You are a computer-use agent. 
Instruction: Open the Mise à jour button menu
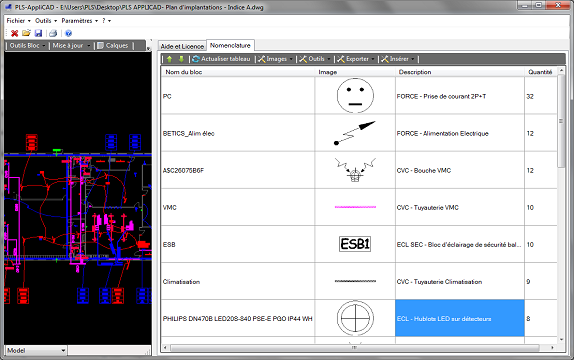(x=71, y=46)
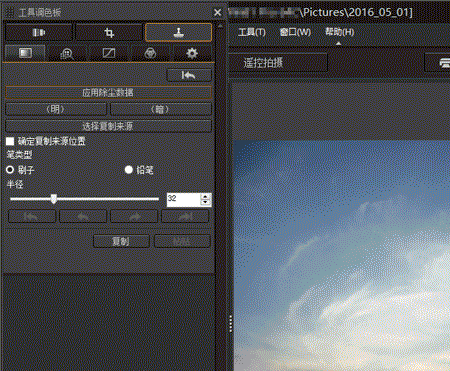The height and width of the screenshot is (371, 450).
Task: Click the revert arrow button below tabs
Action: click(x=189, y=75)
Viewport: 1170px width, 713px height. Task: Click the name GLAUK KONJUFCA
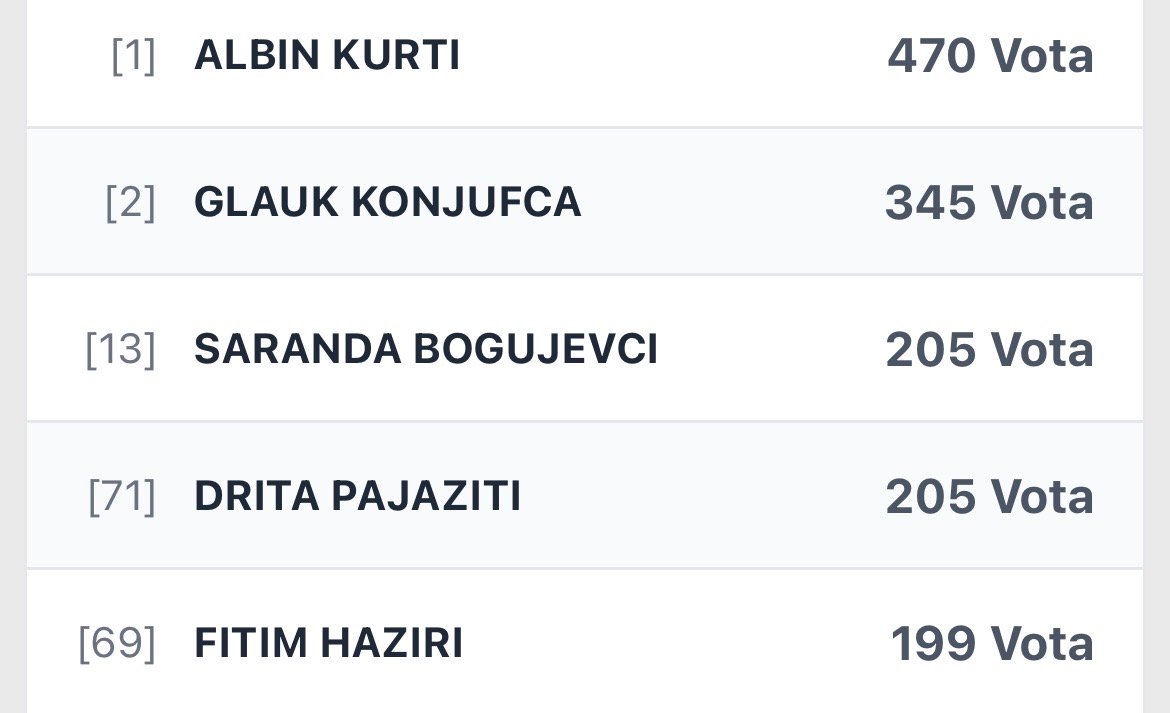[x=387, y=203]
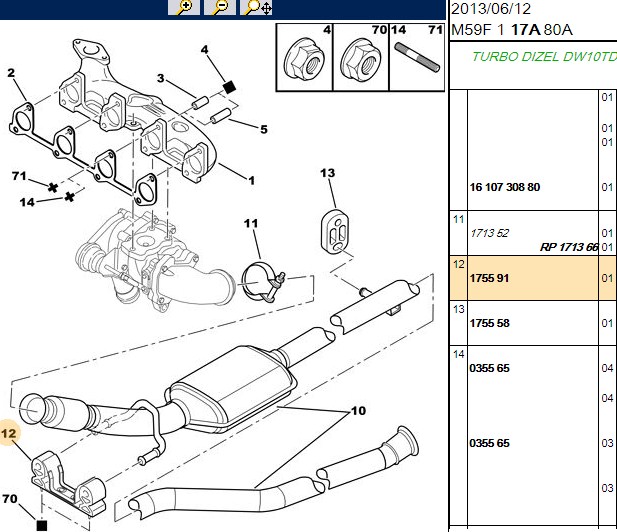Click black square marker beside callout 4
617x532 pixels.
229,87
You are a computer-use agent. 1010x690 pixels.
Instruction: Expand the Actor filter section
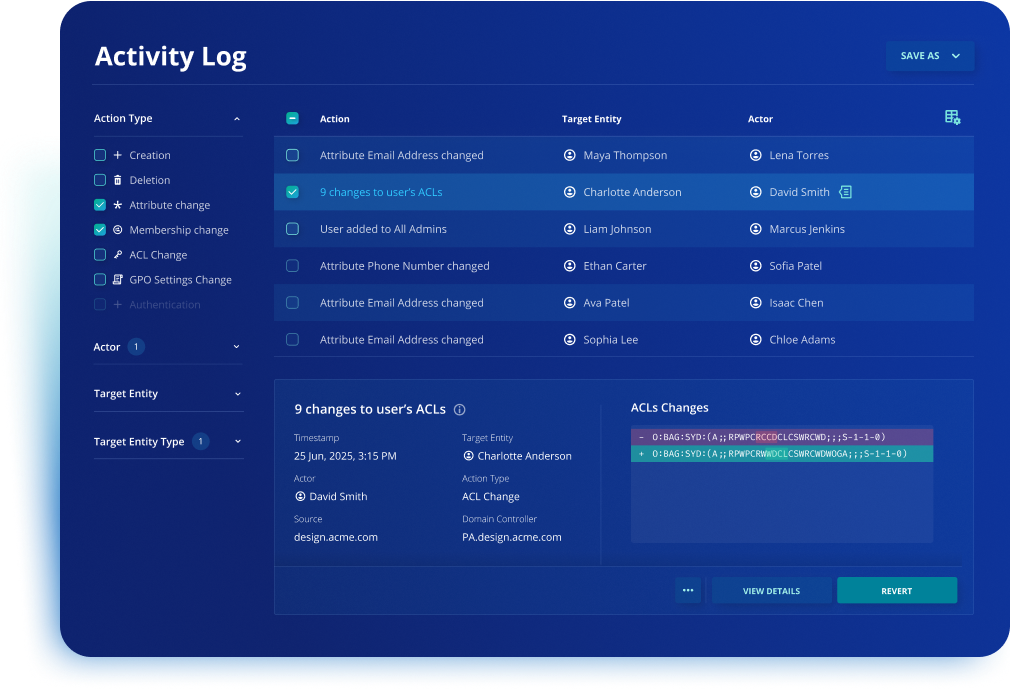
++++++++++
* [Problem to work on]
Each line of the entries above that includes the string "agent" should be copied out.

* [Exercise output]
You are a computer-use agent. 
You are a computer-use agent. 1010x690 pixels.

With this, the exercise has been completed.